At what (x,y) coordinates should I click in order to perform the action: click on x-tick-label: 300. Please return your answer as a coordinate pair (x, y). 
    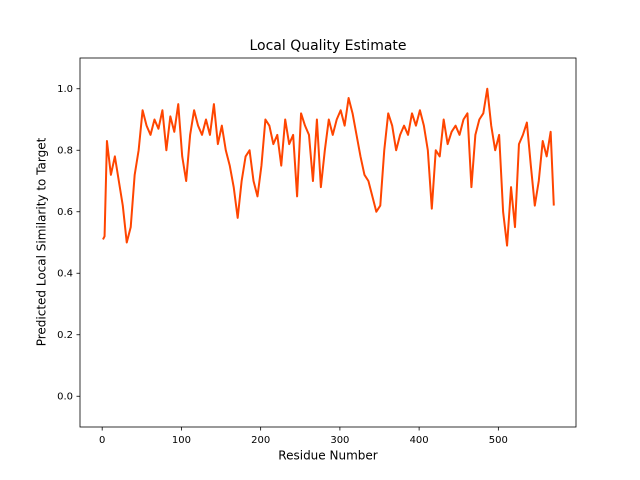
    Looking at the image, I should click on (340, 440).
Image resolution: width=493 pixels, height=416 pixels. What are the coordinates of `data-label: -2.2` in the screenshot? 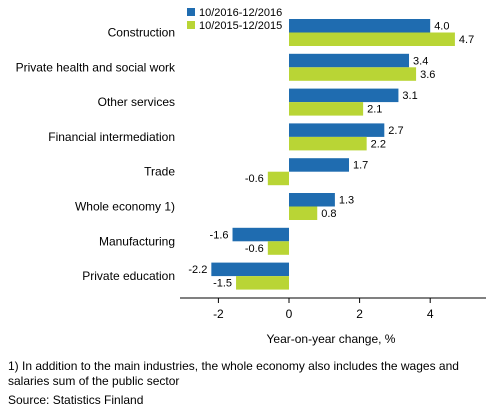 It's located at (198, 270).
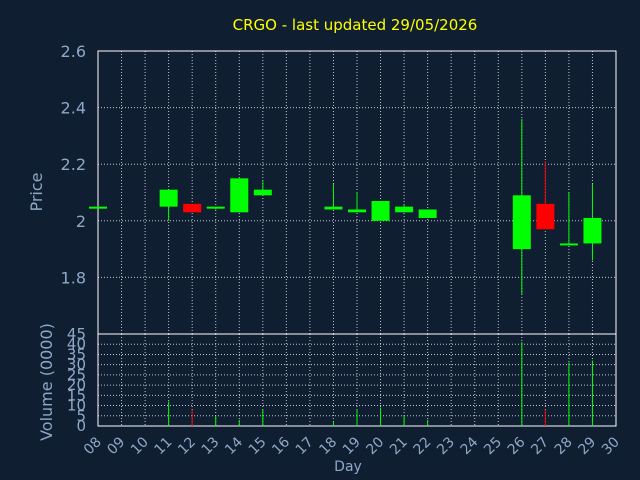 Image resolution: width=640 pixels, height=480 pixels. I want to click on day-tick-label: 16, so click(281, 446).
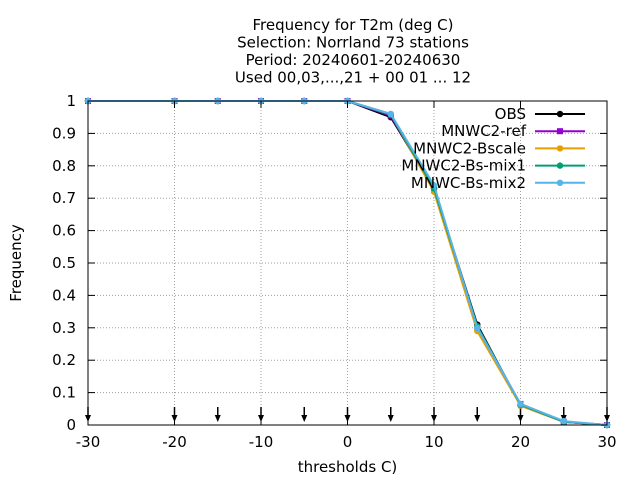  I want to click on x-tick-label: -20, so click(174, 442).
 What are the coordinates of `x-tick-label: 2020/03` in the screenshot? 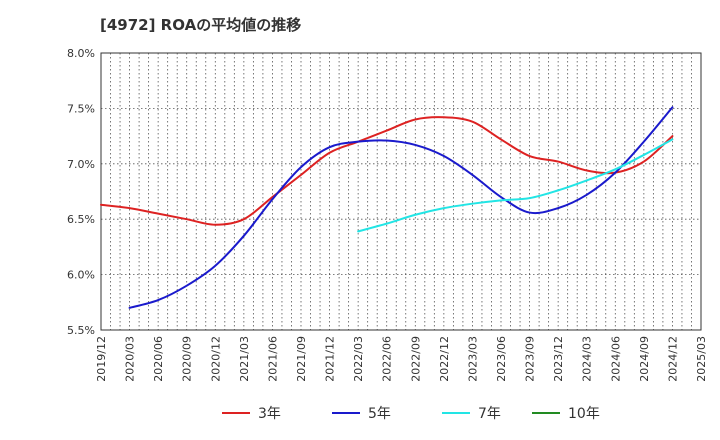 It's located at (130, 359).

※ ※ ※

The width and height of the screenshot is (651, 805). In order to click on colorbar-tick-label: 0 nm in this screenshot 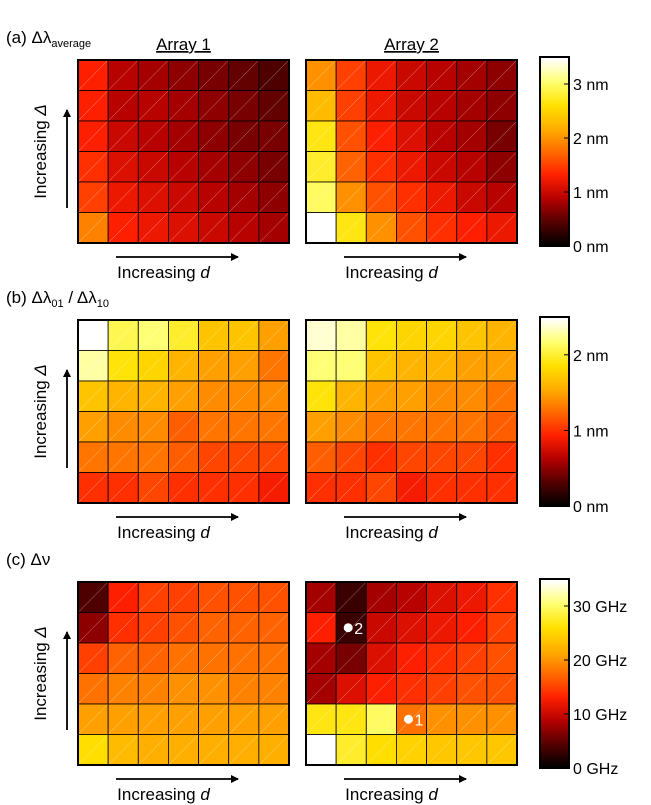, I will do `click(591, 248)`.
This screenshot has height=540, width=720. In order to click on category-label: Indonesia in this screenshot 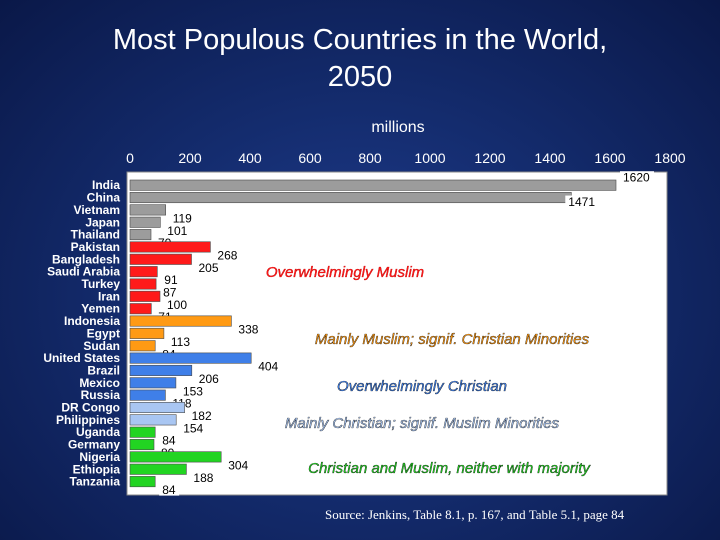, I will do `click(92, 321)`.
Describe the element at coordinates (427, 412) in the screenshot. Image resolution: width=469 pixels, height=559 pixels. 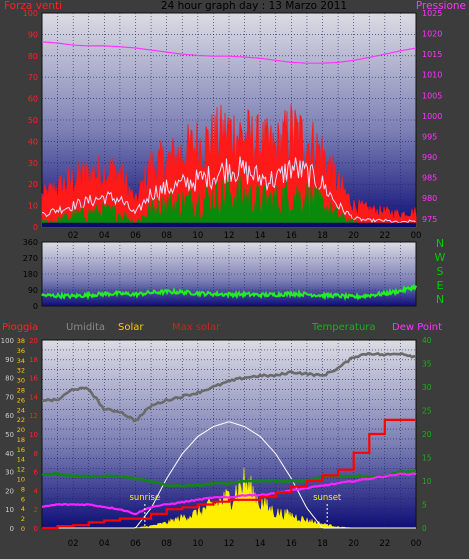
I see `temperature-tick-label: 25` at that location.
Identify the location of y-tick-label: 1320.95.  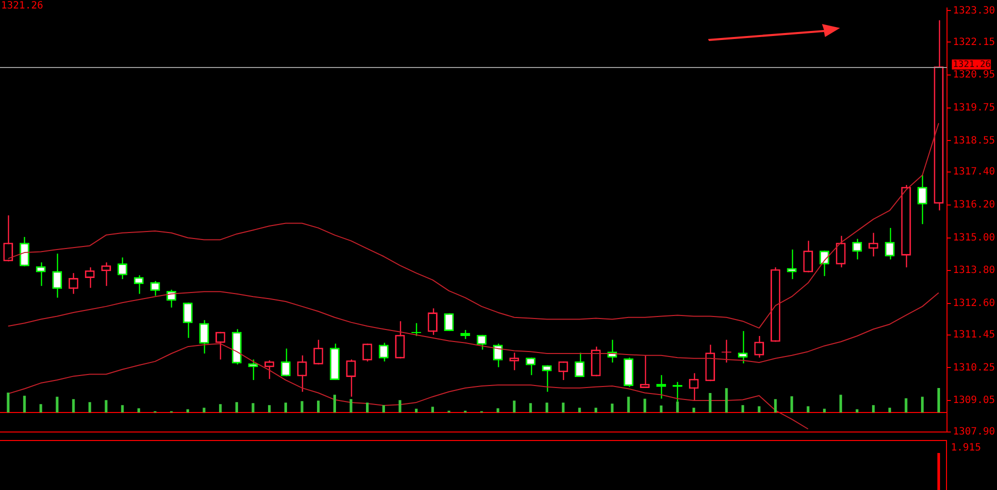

※ ※ ※

# [Your task]
Format the stretch from the line containing "At what (x,y)" through the line containing "Looking at the" as a Markdown table with two columns, Row and Line text. Number each line, skip blank lines, and leave the pictures out.

# [Worked solution]
| Row | Line text |
|---|---|
| 1 | At what (x,y) coordinates should I click in order to perform the action: click on x-tick-label: 300. Please return your answer as a coordinate pair (x, y).  |
| 2 |     Looking at the image, I should click on (340, 440). |